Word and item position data
-*-*-
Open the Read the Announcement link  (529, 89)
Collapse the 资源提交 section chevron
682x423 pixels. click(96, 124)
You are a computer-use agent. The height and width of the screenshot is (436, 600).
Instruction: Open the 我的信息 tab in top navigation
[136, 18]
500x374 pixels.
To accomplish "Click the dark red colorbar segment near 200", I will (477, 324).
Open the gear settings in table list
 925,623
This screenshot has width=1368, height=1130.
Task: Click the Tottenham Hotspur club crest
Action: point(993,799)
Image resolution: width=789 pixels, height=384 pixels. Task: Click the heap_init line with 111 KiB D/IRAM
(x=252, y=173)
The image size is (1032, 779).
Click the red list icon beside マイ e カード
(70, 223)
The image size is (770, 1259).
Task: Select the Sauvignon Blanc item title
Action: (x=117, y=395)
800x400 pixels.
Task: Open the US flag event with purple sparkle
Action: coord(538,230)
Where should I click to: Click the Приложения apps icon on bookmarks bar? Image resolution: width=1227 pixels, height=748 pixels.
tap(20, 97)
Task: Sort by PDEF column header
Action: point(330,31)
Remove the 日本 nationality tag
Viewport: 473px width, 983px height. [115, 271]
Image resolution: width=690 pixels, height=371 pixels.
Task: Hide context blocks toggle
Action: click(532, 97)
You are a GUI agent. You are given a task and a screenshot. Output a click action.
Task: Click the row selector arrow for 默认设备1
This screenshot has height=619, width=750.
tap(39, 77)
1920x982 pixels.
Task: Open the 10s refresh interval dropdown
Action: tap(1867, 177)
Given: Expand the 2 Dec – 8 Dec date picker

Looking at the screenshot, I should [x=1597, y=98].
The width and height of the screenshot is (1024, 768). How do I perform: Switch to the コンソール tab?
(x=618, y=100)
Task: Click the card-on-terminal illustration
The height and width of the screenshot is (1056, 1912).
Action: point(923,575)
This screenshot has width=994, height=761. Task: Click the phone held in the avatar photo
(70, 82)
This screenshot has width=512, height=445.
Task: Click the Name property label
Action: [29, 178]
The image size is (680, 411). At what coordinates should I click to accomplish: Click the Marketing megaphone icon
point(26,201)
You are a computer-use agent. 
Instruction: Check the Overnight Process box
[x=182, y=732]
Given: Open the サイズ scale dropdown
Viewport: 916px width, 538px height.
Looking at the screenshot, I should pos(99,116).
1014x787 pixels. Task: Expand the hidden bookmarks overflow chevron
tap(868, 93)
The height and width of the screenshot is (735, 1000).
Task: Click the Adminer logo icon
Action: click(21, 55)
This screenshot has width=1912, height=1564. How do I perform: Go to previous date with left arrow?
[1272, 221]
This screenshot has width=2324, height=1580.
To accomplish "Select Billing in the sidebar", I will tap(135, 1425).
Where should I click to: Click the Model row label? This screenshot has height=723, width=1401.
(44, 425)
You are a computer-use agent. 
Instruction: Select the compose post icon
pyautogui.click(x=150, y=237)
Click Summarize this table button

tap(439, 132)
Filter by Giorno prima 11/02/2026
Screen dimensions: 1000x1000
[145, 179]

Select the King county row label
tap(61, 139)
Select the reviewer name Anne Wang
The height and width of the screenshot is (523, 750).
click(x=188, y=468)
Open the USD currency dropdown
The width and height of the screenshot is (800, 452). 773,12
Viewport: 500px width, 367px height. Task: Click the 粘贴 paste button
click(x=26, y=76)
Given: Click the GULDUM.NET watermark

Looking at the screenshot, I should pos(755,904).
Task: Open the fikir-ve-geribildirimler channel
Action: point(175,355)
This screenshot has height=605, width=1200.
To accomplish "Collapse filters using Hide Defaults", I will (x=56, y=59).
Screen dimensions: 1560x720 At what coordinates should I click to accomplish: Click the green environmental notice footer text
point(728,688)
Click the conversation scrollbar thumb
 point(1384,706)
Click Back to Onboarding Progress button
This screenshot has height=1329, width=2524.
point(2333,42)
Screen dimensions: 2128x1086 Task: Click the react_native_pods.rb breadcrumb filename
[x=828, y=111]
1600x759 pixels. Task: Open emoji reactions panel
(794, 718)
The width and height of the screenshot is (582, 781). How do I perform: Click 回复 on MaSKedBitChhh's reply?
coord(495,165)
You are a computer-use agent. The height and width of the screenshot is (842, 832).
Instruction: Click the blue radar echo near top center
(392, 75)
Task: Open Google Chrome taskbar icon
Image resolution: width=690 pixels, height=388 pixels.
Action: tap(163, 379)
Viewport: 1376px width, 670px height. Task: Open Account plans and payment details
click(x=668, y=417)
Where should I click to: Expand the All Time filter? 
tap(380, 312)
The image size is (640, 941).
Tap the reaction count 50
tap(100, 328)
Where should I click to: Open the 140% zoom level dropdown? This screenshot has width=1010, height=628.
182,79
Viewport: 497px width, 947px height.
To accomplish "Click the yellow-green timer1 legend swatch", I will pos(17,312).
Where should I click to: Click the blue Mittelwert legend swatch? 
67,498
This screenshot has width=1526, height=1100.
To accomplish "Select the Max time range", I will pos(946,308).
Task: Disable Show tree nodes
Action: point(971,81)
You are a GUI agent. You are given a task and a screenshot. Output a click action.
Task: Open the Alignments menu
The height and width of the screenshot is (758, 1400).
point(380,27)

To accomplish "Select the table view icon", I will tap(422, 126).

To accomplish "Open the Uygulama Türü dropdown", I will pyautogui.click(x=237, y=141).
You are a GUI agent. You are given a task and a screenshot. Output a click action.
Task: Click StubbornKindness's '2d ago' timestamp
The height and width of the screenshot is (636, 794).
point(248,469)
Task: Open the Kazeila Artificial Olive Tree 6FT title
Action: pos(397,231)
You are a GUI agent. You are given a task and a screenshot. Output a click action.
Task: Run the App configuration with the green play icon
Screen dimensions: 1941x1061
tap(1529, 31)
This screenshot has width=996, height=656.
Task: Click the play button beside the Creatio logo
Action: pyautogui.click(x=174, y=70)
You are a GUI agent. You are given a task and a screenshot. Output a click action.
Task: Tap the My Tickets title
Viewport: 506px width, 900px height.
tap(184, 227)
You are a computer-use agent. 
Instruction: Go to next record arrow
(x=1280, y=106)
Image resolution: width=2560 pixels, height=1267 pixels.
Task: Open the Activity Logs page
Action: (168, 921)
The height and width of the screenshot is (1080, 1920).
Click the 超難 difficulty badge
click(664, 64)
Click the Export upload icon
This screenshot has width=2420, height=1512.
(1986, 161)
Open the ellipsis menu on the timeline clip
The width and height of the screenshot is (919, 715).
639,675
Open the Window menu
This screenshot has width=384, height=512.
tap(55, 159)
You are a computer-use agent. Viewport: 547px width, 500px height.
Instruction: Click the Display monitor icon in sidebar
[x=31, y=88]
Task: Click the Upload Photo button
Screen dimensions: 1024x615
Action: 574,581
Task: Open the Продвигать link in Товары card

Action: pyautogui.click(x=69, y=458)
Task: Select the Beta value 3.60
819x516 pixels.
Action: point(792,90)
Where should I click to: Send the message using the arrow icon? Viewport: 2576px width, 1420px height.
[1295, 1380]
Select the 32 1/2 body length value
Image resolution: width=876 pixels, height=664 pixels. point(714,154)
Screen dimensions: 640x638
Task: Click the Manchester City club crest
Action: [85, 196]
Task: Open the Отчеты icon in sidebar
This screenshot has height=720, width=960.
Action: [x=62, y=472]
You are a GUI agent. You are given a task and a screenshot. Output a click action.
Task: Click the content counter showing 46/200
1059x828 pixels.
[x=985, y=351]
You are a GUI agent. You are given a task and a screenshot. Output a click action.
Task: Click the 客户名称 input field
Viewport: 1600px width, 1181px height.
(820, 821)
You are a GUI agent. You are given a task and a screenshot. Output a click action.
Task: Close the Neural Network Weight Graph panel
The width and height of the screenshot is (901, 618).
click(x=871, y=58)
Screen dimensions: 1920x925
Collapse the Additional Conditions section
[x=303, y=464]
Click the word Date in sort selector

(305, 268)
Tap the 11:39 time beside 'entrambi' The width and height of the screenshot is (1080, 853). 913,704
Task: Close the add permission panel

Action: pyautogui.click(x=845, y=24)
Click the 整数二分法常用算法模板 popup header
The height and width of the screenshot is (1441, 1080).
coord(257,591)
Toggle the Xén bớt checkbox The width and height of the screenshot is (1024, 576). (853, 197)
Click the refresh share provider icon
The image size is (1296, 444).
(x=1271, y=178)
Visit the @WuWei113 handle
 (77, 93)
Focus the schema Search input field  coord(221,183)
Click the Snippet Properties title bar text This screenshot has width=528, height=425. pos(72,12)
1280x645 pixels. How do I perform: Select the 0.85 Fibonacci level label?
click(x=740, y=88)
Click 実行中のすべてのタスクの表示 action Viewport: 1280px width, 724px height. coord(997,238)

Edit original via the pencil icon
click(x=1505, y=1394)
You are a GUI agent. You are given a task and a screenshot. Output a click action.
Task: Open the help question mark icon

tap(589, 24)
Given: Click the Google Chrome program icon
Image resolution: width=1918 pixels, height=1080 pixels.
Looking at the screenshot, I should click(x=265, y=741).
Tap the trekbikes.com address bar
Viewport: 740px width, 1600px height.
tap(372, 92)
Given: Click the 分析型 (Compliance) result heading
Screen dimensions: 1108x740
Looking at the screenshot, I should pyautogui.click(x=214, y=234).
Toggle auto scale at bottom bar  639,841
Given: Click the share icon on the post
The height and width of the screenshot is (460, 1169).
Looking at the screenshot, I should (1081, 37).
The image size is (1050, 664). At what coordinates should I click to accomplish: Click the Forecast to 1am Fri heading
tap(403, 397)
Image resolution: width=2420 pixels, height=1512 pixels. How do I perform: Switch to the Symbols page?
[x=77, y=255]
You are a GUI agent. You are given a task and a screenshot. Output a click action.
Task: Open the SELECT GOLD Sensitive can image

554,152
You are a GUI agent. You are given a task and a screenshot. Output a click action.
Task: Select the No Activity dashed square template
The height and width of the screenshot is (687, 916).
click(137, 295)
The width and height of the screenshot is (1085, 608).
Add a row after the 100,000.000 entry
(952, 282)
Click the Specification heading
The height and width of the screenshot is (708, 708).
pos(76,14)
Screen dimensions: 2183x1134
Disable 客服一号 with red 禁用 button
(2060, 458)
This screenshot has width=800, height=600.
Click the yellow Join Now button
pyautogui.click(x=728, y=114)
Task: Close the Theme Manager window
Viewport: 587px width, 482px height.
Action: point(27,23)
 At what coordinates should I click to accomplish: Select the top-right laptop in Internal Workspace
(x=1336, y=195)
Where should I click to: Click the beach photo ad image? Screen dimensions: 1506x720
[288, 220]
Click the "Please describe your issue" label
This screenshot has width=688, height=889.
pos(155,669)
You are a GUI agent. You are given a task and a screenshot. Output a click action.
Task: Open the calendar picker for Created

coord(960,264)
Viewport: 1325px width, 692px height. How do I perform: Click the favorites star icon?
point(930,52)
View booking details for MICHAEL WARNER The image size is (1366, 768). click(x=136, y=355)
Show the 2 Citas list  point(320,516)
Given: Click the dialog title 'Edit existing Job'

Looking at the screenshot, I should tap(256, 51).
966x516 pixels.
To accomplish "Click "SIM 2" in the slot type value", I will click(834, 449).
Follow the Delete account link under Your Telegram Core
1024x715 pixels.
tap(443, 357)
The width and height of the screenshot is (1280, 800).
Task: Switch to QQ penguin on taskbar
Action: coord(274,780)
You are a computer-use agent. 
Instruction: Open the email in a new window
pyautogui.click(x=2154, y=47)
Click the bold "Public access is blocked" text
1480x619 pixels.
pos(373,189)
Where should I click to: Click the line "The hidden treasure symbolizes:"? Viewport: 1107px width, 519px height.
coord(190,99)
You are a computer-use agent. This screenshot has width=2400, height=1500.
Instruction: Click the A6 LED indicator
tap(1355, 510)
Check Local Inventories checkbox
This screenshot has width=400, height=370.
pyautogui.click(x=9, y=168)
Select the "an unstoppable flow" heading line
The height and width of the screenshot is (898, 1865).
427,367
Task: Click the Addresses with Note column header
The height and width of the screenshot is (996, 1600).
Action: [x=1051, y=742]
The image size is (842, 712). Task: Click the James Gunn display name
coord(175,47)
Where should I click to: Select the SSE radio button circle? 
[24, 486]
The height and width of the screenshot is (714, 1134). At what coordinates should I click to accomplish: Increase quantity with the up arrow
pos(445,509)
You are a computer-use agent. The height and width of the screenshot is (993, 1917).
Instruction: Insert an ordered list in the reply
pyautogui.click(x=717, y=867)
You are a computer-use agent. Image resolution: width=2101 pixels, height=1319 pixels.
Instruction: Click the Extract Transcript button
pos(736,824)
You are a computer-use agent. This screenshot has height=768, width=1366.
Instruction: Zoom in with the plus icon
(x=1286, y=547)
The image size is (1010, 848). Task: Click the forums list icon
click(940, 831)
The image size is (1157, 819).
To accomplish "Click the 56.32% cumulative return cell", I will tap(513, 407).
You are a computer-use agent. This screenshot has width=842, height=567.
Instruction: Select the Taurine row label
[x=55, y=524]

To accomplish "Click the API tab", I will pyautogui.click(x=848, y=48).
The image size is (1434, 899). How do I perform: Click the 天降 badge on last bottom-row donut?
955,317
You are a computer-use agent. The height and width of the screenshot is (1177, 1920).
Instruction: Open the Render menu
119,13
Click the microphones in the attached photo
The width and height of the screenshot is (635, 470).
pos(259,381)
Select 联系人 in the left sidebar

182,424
-*-*-
**GIVEN INSTRUCTION:**
Convert the lines from the line with "has width=2400, height=1500." to the line with "pyautogui.click(x=9, y=168)" into a JSON list of strings, one string per line, leaving out any blank lines.

**THE COMPLETED TASK:**
[
  "You are a computer-use agent. This screenshot has width=2400, height=1500.",
  "Instruction: Click the A6 LED indicator",
  "tap(1355, 510)",
  "Check Local Inventories checkbox",
  "This screenshot has width=400, height=370.",
  "pyautogui.click(x=9, y=168)"
]